Reproduce, from the lines below, exactly the stretch that begins at the line containing "Where should I click to: Open" and ends at the line containing "Expand the Dutch", both included.

[Dataset entries]
================================

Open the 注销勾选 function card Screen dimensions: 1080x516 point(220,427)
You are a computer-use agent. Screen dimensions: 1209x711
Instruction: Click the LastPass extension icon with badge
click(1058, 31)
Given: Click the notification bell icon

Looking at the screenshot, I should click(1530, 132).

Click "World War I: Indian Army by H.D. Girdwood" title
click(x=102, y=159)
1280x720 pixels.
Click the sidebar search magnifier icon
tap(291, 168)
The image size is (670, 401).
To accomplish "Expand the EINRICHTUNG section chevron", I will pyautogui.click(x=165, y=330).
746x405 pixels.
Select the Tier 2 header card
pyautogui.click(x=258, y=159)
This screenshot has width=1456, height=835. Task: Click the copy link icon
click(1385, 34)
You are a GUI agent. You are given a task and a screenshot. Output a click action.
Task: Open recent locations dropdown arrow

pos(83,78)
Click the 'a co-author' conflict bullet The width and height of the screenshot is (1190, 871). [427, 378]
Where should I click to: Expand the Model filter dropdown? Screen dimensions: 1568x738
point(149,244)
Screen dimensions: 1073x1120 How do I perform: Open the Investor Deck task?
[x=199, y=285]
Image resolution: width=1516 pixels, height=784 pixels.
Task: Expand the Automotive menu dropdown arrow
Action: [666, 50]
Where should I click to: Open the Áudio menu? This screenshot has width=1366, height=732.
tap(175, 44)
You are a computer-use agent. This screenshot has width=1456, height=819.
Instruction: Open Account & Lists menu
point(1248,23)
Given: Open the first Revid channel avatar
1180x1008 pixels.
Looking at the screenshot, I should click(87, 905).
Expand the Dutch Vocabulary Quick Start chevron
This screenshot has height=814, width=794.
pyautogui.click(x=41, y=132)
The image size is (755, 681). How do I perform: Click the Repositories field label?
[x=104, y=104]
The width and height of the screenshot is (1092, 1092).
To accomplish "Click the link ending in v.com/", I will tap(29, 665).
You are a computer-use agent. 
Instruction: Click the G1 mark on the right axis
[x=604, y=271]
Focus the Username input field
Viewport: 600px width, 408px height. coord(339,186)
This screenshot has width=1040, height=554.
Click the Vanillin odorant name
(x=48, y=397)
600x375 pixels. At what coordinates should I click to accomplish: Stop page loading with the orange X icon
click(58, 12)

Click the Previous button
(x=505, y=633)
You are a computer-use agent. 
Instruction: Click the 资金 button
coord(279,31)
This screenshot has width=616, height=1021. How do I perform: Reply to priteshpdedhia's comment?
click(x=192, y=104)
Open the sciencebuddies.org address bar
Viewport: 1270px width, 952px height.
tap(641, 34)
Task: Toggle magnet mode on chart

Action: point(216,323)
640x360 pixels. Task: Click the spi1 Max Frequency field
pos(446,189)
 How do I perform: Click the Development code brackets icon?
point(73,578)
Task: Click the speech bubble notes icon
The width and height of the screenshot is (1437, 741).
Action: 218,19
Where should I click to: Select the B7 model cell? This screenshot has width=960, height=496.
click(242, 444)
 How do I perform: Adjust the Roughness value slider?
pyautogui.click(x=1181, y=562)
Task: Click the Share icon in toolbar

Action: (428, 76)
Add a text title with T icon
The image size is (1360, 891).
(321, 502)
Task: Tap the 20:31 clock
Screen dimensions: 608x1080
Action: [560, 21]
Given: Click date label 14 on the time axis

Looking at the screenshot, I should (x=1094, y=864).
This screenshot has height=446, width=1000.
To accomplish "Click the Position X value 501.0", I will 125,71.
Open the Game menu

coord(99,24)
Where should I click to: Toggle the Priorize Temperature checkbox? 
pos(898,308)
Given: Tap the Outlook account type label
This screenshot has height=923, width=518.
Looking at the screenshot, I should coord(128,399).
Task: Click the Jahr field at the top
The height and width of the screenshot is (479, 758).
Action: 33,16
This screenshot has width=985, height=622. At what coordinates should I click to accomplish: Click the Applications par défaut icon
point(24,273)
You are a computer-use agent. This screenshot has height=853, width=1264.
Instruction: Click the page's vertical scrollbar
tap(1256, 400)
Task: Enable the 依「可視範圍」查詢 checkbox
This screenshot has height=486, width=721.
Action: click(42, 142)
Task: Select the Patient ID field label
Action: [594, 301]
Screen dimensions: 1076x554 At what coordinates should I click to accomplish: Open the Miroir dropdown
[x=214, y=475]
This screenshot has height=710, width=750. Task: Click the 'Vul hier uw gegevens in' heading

================================

Answer space →
Where should I click to: Open the Áudio menu? This screenshot has width=1366, height=732.
tap(175, 44)
You are a computer-use agent. This screenshot has width=1456, height=819.
Instruction: Open Account & Lists menu
point(1248,23)
Given: Open the first Revid channel avatar
1180x1008 pixels.
Looking at the screenshot, I should click(87, 905).
Expand the Dutch Vocabulary Quick Start chevron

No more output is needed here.